The committee had been trying to hold the total cost of the bill to about $150 million for next year, followed by additional $150 million increases in each of the next four years. The additional at-risk funding and other changes the committee has made, however, will push the first-year cost to more than $170 million.
Rooker's amendment also reversed a change the committee made earlier in the week that would have required districts to spend a certain percentage of the money they raise from local sources for programs that specifically target the lowest-performing students in Kansas who are failing to meet grade-level standards for reading and math.
Under the previous formula, districts were required to earmark whatever money they received from the state in at-risk weighting to programs specifically targeting those students. But the change added on Tuesday would have applied that same principle to money that districts raise on their own through local taxes.
Lawmakers who supported putting that restriction into the bill on Tuesday argued that the Kansas Supreme Court in its decision March 2 cited the 26 percent of Kansas students who are performing below grade level in reading and math to conclude that current school funding in Kansas is inadequate and unconstitutional.
Rep. Clay Aurand, R-Belleville, who sponsored the original amendment the committee made Tuesday, said he wants local districts to put "some skin in the game" by putting local money into efforts to help at-risk students.
But opponents of that rule argued that it would actually hurt the districts like Kansas City, Kan., where 83 percent of students qualify for free lunch. They said it would greatly limit their ability to use their local funds for anything other than programs targeting at-risk or bilingual students.
Districts like Blue Valley in neighboring Johnson County, where only about 10 percent of students receive free meals, would have more flexibility to raise local money to raise teacher salaries or provide enhanced programs geared toward all students.

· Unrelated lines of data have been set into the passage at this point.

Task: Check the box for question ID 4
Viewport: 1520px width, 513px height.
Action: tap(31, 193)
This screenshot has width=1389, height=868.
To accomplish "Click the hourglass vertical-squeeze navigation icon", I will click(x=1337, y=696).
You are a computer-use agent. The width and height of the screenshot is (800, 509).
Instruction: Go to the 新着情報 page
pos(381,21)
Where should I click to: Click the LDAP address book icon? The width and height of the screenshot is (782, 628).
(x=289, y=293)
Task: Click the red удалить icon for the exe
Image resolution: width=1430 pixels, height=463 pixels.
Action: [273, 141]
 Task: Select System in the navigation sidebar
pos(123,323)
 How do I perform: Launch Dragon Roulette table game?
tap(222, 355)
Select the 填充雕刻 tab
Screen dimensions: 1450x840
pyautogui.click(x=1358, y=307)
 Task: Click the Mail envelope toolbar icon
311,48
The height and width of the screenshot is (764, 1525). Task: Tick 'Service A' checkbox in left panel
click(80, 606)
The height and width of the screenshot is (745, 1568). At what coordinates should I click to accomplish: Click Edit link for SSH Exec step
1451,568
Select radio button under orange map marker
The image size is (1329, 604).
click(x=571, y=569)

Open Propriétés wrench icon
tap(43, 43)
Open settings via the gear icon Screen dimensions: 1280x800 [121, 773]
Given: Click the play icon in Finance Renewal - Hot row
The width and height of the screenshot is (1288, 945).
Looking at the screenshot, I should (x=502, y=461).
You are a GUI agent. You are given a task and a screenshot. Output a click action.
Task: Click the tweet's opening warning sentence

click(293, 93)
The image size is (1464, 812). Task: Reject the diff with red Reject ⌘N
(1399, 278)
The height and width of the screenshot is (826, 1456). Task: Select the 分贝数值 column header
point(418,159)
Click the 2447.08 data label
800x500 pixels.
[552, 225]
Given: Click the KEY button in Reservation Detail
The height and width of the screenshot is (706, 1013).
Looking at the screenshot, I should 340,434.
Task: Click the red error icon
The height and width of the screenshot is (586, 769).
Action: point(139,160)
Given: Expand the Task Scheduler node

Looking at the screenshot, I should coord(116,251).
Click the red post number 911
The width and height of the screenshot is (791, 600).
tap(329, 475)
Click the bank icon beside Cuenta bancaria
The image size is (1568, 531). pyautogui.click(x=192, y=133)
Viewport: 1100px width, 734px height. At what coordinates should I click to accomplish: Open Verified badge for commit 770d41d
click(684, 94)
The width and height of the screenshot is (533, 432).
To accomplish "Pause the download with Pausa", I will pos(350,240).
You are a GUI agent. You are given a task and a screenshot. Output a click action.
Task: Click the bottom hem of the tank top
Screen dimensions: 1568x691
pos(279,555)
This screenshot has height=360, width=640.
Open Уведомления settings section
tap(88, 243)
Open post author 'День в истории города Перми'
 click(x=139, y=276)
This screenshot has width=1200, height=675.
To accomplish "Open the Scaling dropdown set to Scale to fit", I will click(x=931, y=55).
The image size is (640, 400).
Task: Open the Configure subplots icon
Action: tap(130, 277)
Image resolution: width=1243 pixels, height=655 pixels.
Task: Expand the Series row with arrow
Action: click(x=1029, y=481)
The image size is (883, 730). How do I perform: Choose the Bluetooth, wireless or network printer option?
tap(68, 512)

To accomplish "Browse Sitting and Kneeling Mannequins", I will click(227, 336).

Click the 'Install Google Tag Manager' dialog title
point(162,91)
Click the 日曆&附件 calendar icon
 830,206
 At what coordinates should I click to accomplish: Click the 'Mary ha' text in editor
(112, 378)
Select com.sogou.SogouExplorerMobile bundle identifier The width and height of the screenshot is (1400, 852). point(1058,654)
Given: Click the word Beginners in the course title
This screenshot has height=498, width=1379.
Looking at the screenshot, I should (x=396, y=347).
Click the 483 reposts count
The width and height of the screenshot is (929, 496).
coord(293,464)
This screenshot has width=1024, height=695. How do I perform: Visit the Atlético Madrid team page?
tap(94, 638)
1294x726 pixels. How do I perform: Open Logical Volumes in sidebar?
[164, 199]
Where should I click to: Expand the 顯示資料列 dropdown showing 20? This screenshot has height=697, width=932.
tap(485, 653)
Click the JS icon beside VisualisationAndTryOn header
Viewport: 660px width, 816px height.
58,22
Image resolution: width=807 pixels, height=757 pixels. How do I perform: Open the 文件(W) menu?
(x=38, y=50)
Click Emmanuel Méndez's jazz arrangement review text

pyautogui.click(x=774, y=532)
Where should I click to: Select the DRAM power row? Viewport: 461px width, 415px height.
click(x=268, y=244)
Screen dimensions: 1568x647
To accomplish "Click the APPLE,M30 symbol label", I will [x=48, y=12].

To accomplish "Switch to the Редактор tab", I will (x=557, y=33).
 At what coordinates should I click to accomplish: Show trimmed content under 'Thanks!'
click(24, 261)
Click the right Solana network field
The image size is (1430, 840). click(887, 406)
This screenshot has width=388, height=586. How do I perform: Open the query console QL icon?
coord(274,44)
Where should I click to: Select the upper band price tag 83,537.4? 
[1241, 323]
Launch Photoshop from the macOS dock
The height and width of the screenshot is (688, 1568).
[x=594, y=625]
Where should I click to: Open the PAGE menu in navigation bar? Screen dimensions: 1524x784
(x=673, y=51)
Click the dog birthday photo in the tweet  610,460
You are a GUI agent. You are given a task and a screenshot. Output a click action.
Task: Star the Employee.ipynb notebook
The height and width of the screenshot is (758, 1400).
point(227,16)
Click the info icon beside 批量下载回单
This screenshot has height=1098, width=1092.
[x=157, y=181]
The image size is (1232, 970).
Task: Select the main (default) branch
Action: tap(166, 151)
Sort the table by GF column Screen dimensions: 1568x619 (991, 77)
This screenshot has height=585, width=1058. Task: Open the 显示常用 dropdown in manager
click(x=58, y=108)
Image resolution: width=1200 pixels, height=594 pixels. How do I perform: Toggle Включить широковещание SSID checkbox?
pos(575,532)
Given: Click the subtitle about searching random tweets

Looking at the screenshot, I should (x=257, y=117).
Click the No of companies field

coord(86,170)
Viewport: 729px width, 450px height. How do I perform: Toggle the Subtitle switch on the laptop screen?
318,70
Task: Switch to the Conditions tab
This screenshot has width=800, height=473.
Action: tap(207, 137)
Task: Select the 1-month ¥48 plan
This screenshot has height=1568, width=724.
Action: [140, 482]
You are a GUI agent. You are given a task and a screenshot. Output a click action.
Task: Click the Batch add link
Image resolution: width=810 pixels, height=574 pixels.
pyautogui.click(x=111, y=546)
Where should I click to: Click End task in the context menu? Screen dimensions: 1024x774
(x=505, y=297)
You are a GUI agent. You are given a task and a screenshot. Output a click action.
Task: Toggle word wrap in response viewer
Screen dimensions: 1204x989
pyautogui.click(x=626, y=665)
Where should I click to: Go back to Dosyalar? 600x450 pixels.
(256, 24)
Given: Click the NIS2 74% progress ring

"Remember that while at-risk services are clearly defined, at-risk students take advantage of programs that are not at-risk," Rep. Ed Trimmer, D-Winfield, said. "Transportation; utilities; heating, cooling and lighting; technology; activities; athletics; and even regular curriculum classes because of inclusion, at-risk students are in those. They just get extra services to help them."
Rooker's motion to remove that restriction passed, 9-8, the same margin by which Aurand's amendment passed on Tuesday.
After the vote, the committee took a short break and was expected immediately afterward to take a final vote to send the bill to the full House. But one committee member had to leave due to a family commitment, so the chairman, Rep. Larry Campbell, R-Olathe, said he would wait until Monday.